研究表明，Anc80L65被注射入小鼠耳蜗后，除了耳蜗组织的感染外，Anc80L65也能扩散入小鼠的脑部区域，提示出极大的安全风险[18]。AAV-ie的研究中也出现过类似的现象。因此，AAV感染的特异性研究对临床应用具有重要意义。载体特异性问题可以从两个方面来解决：一是定向进化，筛选组织特异性或细胞特异性的AAV载体；二是利用特异性的启动子驱动基因的特异性表达[22]。特异性启动子的设计方法（图4）[22-23]：①通过选取细胞类型特异性基因起始密码子上游序列合成；②通过至少两个细胞特异性基因转录起始位点之前的遗传保守的DNA元素有序组装而成；③由细胞特异性的重复转录因子结合位点与随机序列交叉组成；④由低甲基化的顺调节元件组成。上述4种设计方式针对不同耳蜗细胞类型的特异性启动子，提高治疗基因的表达特异性，继而提高AAV介导的基因治疗的安全性。

图4 细胞特异性表达启动子的设计方法

4 AAV介导的听力损失小鼠基因治疗

近年来，已有大量研究将AAV用于听力损伤治疗的动物实验（表1）。虽然这些AAV介导的基因治疗显示出一定的疗效，但是都没能完全恢复听力。有效的耳蜗基因治疗的关键是对不同基因和内部各种类型突变引起的缺陷的细胞机制的理解。其中，影响毛细胞、支持细胞或血管纹（SV）功能的单源突变，是导致严重听力损失的3种主要突变类型。天然传统的AAV由于其对各类细胞的感染率都不高，已经逐渐被淘汰。3种新型的AAV载体具有一定的偏好性：AAV2.7m8和Anc80L65偏好感染毛细胞，适用于毛细胞的基因治疗；而AAV-ie能广泛地感染耳蜗内各种组织，对支持细胞感染率高，适用于支持细胞治疗和再生治疗。

表1 部分具有代表性的动物模型的研究

一部分的耳聋基因参与毛细胞负责的声音传导（如Tmc1）、毛束的发育和维持（如Myosin系列的蛋白Myo6、Myo7a等）、神经传导（如OTOF），针对这部分基因异常所导致的耳聋，选用的AAV必须能精准地靶向毛细胞，因此Anc80L65成为这类基因治疗的首选载体。另外一些耳聋基因则主要影响支持细胞，如Gjb2、Slc26a4等[32]，AAV-ie则更适合这类耳聋基因的治疗。此外，支持细胞转分化毛细胞等毛细胞再生治疗手段仍需进一步的探索。

5 展望：AAV载体的改造与纯化

近几年，AAV在听力领域的基因治疗研究中取得跨越式的发展，3种新型AAV一定程度上满足了治疗需求，但仍存在特异性差、感染效率低等缺点。目前其他领域中使用AAV载体的临床试验呈指数级增长，而听力领域的相关试验却严重滞后。一个很重要的原因就是缺少能高效感染内耳各种组织的AAV载体。3种新型AAV虽然能解决部分的问题，但特异性和成体感染依然有待进一步研究以寻求方案。要使AAV成为适用听力损失基因治疗的载体，需要多学科融合来筛选出真正实用的AAV载体。因此，对新型AAV的发现与改造仍需要继续探索深研。

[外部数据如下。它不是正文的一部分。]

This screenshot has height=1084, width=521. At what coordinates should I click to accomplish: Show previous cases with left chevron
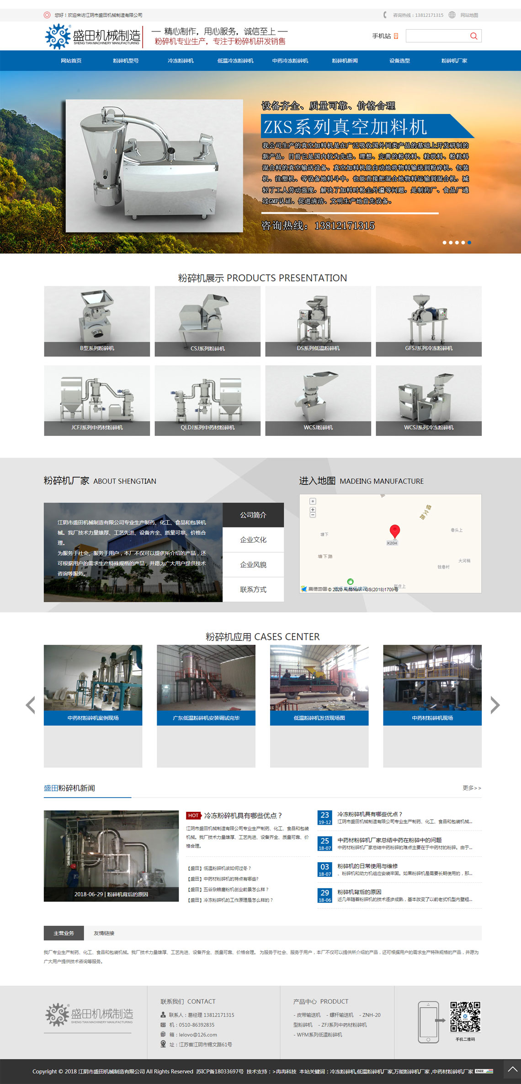(31, 705)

另一个AAV基因治疗应用的主要障碍是药物产品的可负担性。目前批准的3款AAV药物都以其惊人的巨额费用限制了药品受众。临床级AAV产品的需求量大和纯化工艺复杂是价格高昂的一个因素。利用悬浮的HEK293细胞进行三质粒转染以进行AAV包装仍是现阶段普遍采取的方法，但无法保证所有细胞都能获得高效包装所需的质粒的最佳比率，从而，使得生产效率低下，无法满足临床大量的使用量。因此，改进生产工艺或寻找更有效的方法仍是我们继续努力的方向。